Responding to worries after the July 7 London bombings that some of the schools, known as madrasas, were militant recruiting grounds, President Pervez Musharraf announced a ban last week on foreign students coming to Pakistan for religious education.

Musharraf said an estimated 1,400 overseas students, mostly from Southeast Asia, Europe, North America and Africa, enrolled in Pakistani madrasas would be sent home.

Facing up to the stigma of becoming a deportee, British-born Samad derided the directive as a violation of human rights.

"I came here on a proper visa. But since they are sending us back forcibly, we will be treated like deportees," he told Reuters at Jamia Binoria, one of Karachi's largest madrasas.

"Given the mood back home, they will interrogate me. But I have nothing to hide. I am not a jihadi," says Samad, whose family settled in England after his grandfather left Bangladesh.

Revelations that one of the suspected London suicide bombers, Shehzad Tanweer, a Briton of Pakistani descent, had visited madrasas in Pakistan months before the attacks stoked alarm in the West that some schools were preaching hatred.

Musharraf says all madrasas should register by December as part of a plan to introduce a mainstream curriculum in the schools and to correct any leaning towards extremist teachings.

The number of foreign students fell sharply after al Qaeda's Sept. 11, 2001, attacks on the United States spread alarm among governments abroad that their nationals were being indoctrinated with radical ideas preached by some Pakistani madrasas.
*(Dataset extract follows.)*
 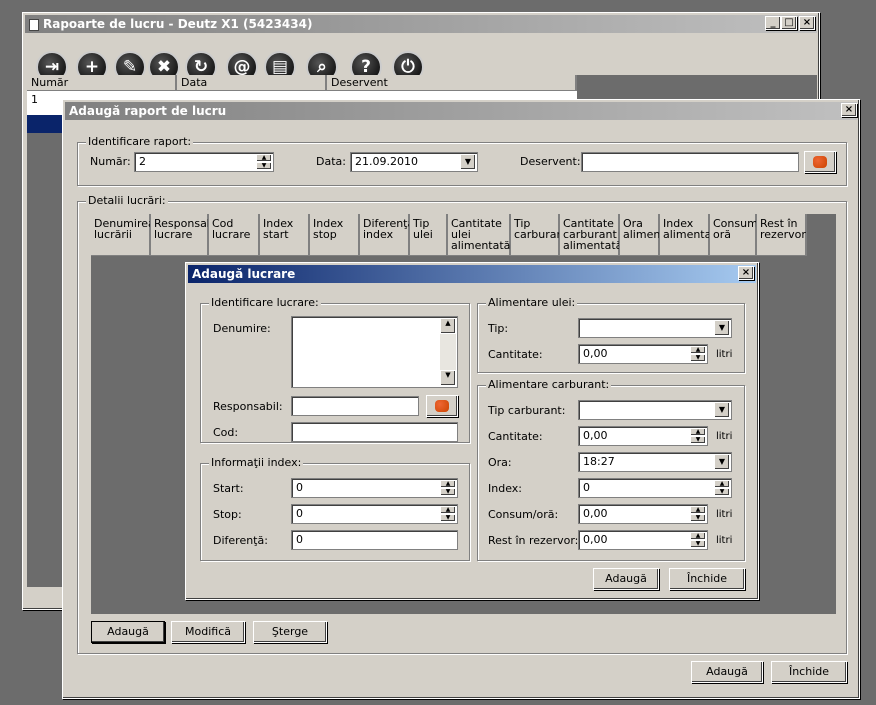 I want to click on oil-tip-label: Tip:, so click(x=498, y=328).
Analysts say the government will have to tread carefully on the issue of madrasas, as there are about 12,000 in the country, many of which provide food, lodging and at least a rudimentary education to close to a million boys from poor families.
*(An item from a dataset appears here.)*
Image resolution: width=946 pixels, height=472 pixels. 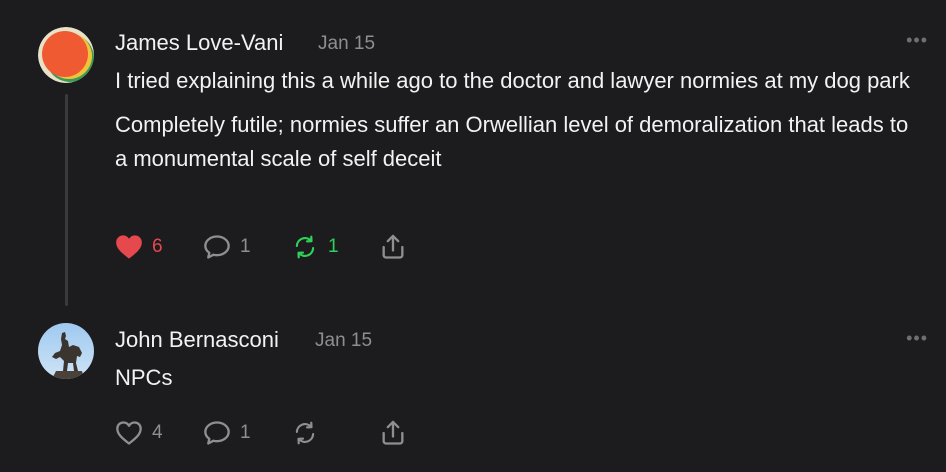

Most students from the West, however, go to madrasas recognised for teaching Islamic thought, jurisprudence and Arabic.

A national organisation of madrasas wants Musharraf to rethink the ban on foreign students and plans for madrasa reform.
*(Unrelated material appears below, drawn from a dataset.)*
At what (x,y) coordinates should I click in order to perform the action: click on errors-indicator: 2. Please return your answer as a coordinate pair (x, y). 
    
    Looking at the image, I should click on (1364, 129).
Maulana Mohammad Hanif Jallundri, liaison secretary of the Ittihad Tanzeemat Madaris Dinya Pakistan (Alliance of the Organisations of Religious Schools Pakistan), said the expulsion of foreigners was "an emotional decision".

"We are trying to meet General Musharraf, and if the issue is not resolved through talks then we will go to the Supreme Court," he told Reuters from the central city of Multan, where he runs a huge madrasa, Jamia Khair-ul-Madaras.

Almost half the foreign students registered at Pakistani madrasas study in the southern city of Karachi.

But madrasa officials say the number of foreign students is probably more than officially estimated, as many were admitted to schools without a student visa or a government "no objection certificate".

Some madrasas, officials said, took in overseas students who entered Pakistan on tourist or business visas.

Imtiaz Baksh, a Canadian national, had no student visa when he first began studying at Jamia Binoria.

"I have been in this madrasa for the last five years. My wife and son are with me. We do nothing but study Islam," he said, berating the government for punishing every foreign student for the actions of a few.